Starting at the line that contains "You are a computer-use", output each line exactly as written through the end of the listing below, but leave out the pictures.
INPUT FOR THIS TASK Block Start
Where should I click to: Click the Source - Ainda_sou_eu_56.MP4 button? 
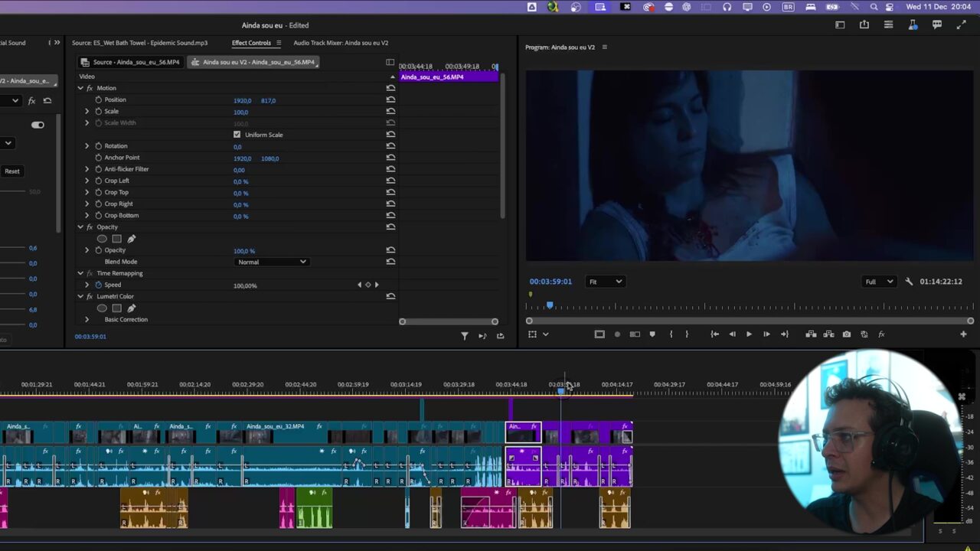[x=131, y=62]

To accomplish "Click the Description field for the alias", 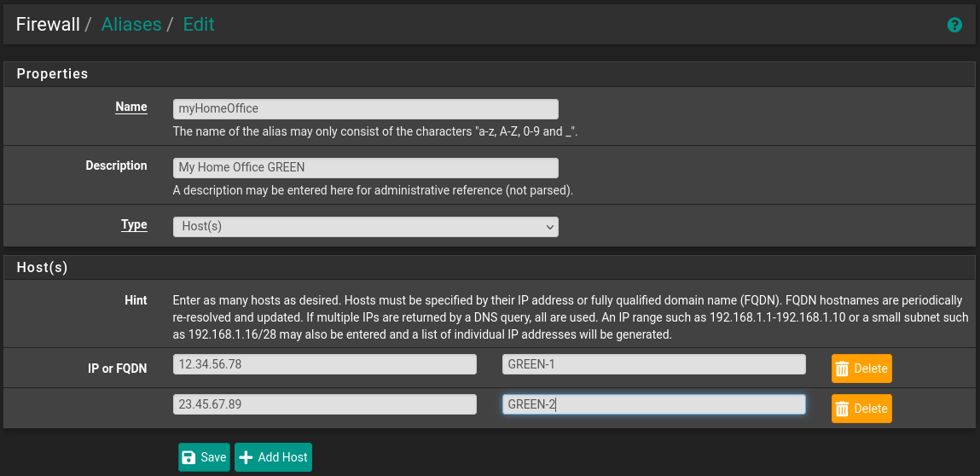I will coord(365,168).
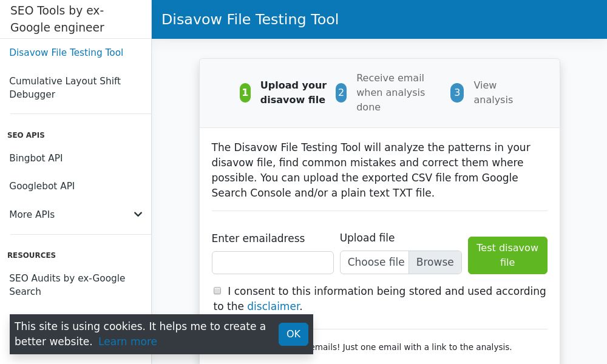The image size is (607, 364).
Task: Open the Choose file selector
Action: [376, 262]
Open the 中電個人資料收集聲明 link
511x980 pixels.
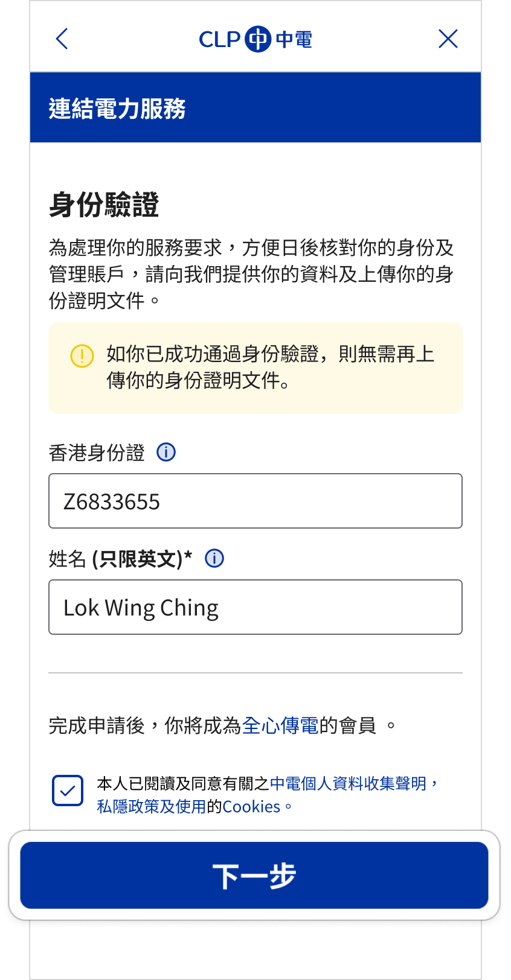pos(348,783)
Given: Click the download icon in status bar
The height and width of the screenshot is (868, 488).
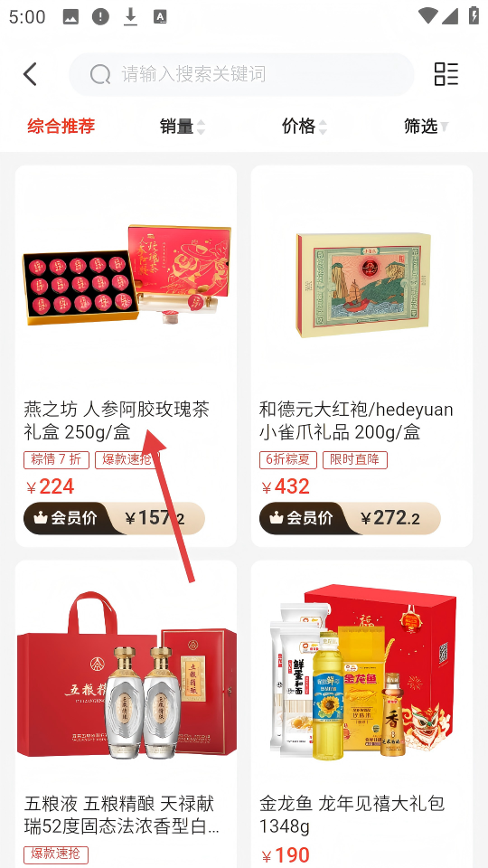Looking at the screenshot, I should (x=130, y=16).
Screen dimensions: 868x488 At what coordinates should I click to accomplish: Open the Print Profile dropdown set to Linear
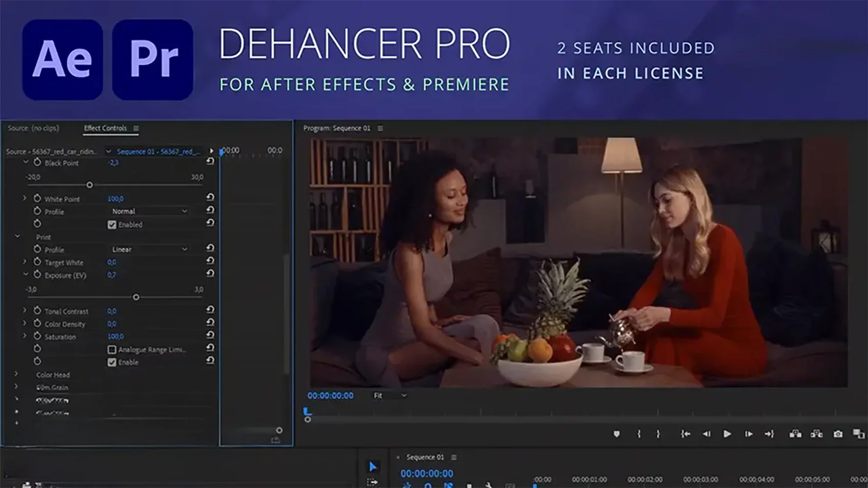point(149,250)
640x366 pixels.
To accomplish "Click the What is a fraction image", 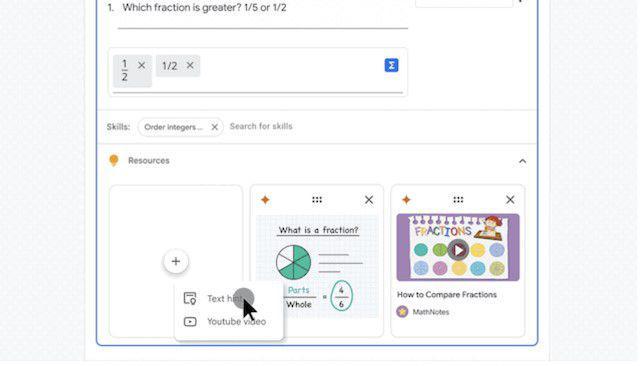I will (x=317, y=267).
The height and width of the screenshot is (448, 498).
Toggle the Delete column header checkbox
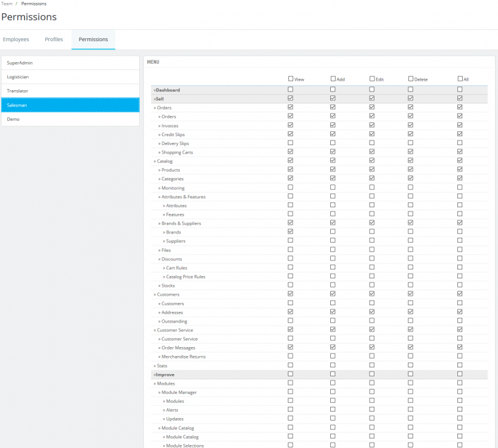tap(411, 78)
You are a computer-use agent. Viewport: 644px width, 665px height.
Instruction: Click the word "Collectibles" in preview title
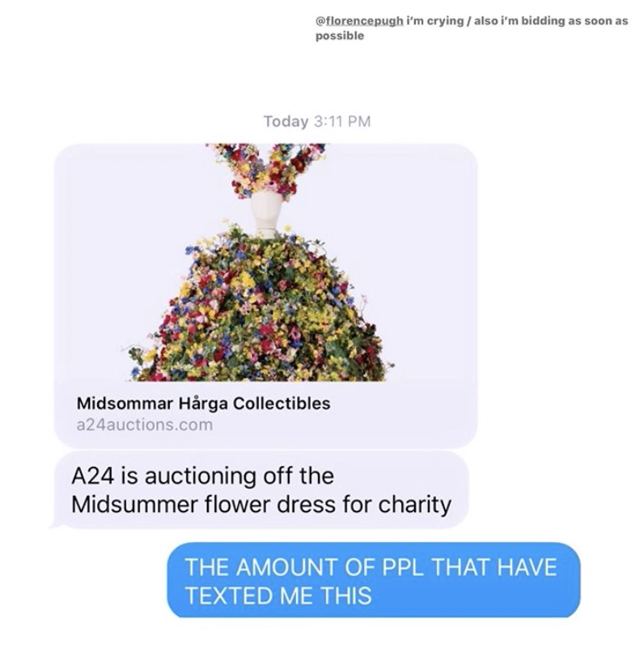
INPUT FOR THIS TASK Block End
WRITTEN RESPONSE:
You are a computer-use agent. Viewport: 644px width, 665px height.
Instruction: Click the word "Collectibles" in preview title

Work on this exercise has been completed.